If you haven’t heard of the activity Which one doesn’t belong? (WODB), it involves showing students four “things” and asking them to describe/argue which one doesn’t belong. There are heaps of examples of Which one doesn’t belong? in action for math(s) on the web, Twitter, and even in a book. From what I’ve seen, for math(s) I think the activity is pretty cool. In terms of whether WODB works for stats, however, I’m not so sure. Perhaps for definitions, facts, static pieces of knowledge it could work (?), but in terms of making comparisons involving data and its various representations (including graphs/displays), I need more convincing. There’s something different between comparing properties of shapes (for example), which remain fixed, and comparing data about something/someone, which could vary.

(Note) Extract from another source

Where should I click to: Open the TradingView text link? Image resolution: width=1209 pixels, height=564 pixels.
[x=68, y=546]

For example, which cat doesn’t belong? for the four “stats cats” data cards shown above. To make comparisons between the four cats means to reason with data, but if I am considering only the data provided in these four data cards then these comparisons are made without uncertainty. For example, I can say definitively, for these four cats, that:
- Elliot is the only cat with a name that has three syllables,
- Molly is the only female cat,
- Joey is the only cat is both an inside and outside cat,
- Classic is the only cat that uses a cat door.

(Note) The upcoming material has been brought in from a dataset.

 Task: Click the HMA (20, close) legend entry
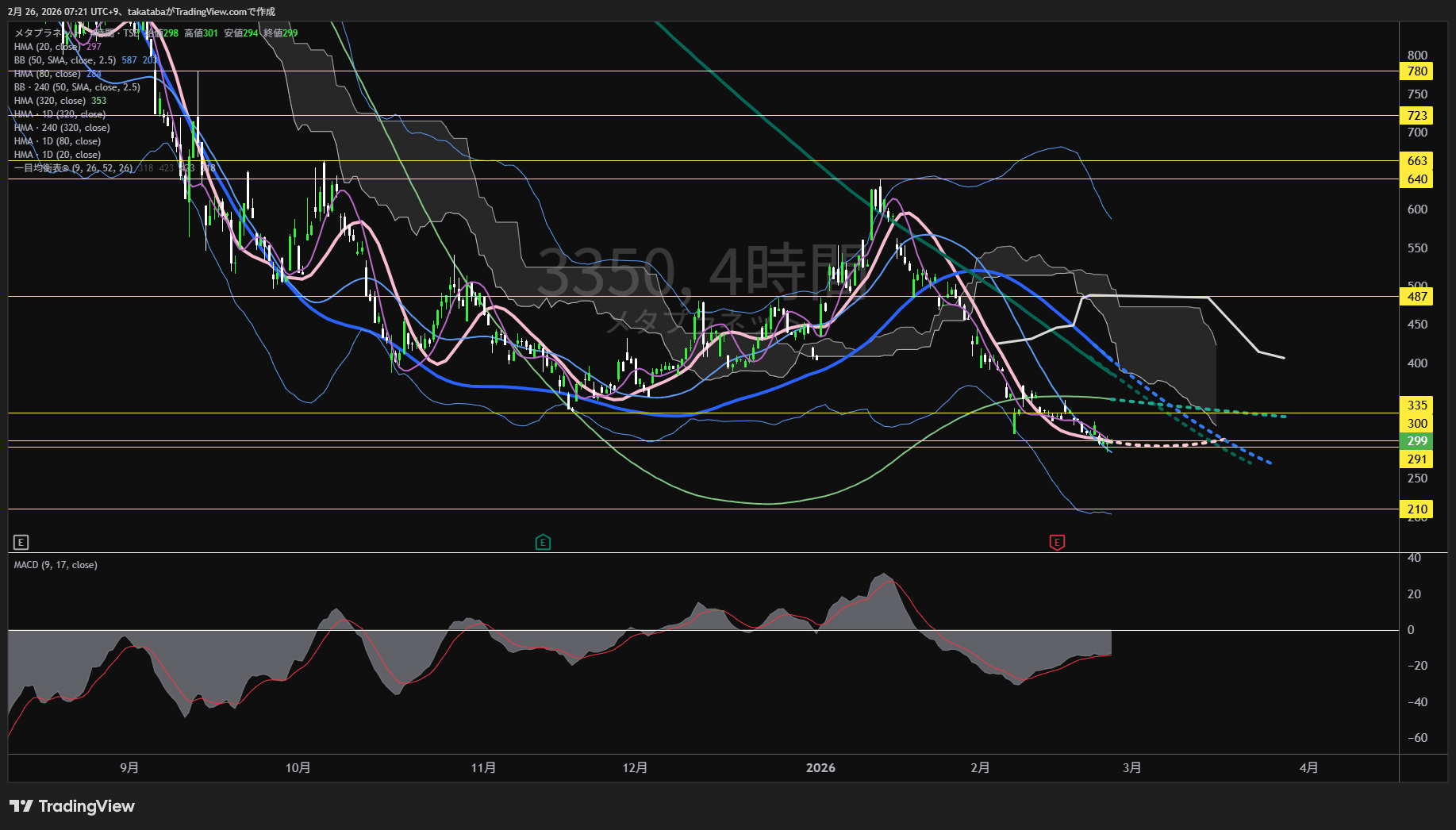48,47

I could argue many different cases for which cat (or photo) does not belong. This is all cool, but doesn’t feel like statistics to me. To me, statistics is all about using data to make decisions in the face of uncertainty, by appreciating different sources of variation and considering how to deal with these. In particular, statistical inferential reasoning involves going beyond the data at hand, thinking about generalisability, considering the quality and quantity of data available, and appreciating/communicating the possibility of being wrong not matter how “right” the methodology.

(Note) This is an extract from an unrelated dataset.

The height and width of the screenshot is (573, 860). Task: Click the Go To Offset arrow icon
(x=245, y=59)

So while I appreciate that WODB allows for “not just one correct answer” and the development of argumentation skills, I’d be more happier if this kind of activity within statistics teaching led to the posing of statistical investigative questions: WODB->SIQ. Why? We need more data and more of an idea of where the data came from to really answer the really interesting questions that comparing these four cats might provoke us to consider. We need students to feel the uncertainty that comes from thinking and reasoning statistically and to help students find ways to deal with this uncertainty. We also need students to care about the questions being asked of the data – my worry here is that otherwise the question students might ask when using WODB is Who cares which one doesn’t belong? 🙂
Questions I have when looking at these stats cats data cards, which are interesting to me are: I wonder …. How many syllables do cats’ names have? Do most cats have two syllable names? Is Elliot (my cat!) an unusual name for this reason? Do I spend too much on cat food ($NZD30 per week)? Or maybe black cats are more expensive to feed? I won’t be able to get definitive answers to these questions, but by collecting more data and investigating these questions using statistical methods I can get a better understanding of what could be plausible answers.